Sustainability must be fine-tuned to localities, in fact, because areas will have different needs. In fairness to right-wingers who complain that “liberals” always think in terms of how things are in “liberal cities” (San Francisco, Portland, New York, etc.), I’ll even grant that some of these suggestions, when considered for the entire country, do appear that way, since they work so poorly outside of such areas. But this cuts both ways. For instance, I will argue down anyone who is against any emissions testing at all in large cities. I have been in East Coast cities where, even leaving aside carbon dioxide emissions, particle matter and ozone can create truly oppressive—and hazardous—health conditions. I have felt my chest constricting on “code orange” ozone days. I’ve coughed up blood on high particle matter days.
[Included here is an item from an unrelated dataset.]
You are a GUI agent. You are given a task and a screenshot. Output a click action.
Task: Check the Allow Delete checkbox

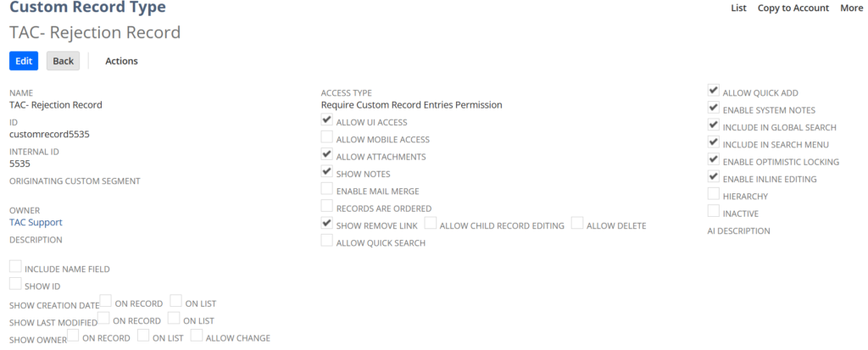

If your own experience is limited to medium-sized towns and suburban communities where this does not happen, then you too should remember that other types of environments have different needs, and your community’s situation shouldn’t be the blueprint for policies everywhere any more than the communities that your political adversaries often live in.
I know that it may be difficult for people accustomed to thinking in terms of “us versus them” politics to consider that “mixing it up” is even possible, but it is. It is possible to accept climate change science without supporting the entire hard-left policy package… or even any of it. It is possible to think that some things should be done without believing that they should all be done exactly the same way everywhere. From my own admittedly biased perspective, I think it’s not just possible, but preferable to think that. This us-versus-them, with-us-or-against-us, no-gray-area form of politicking benefits nobody, not even those who do it, except in the very cynical way of perpetuating their own existence by always having an “enemy” with whom common cause is impossible. It certainly doesn’t achieve anything concrete for the issues themselves.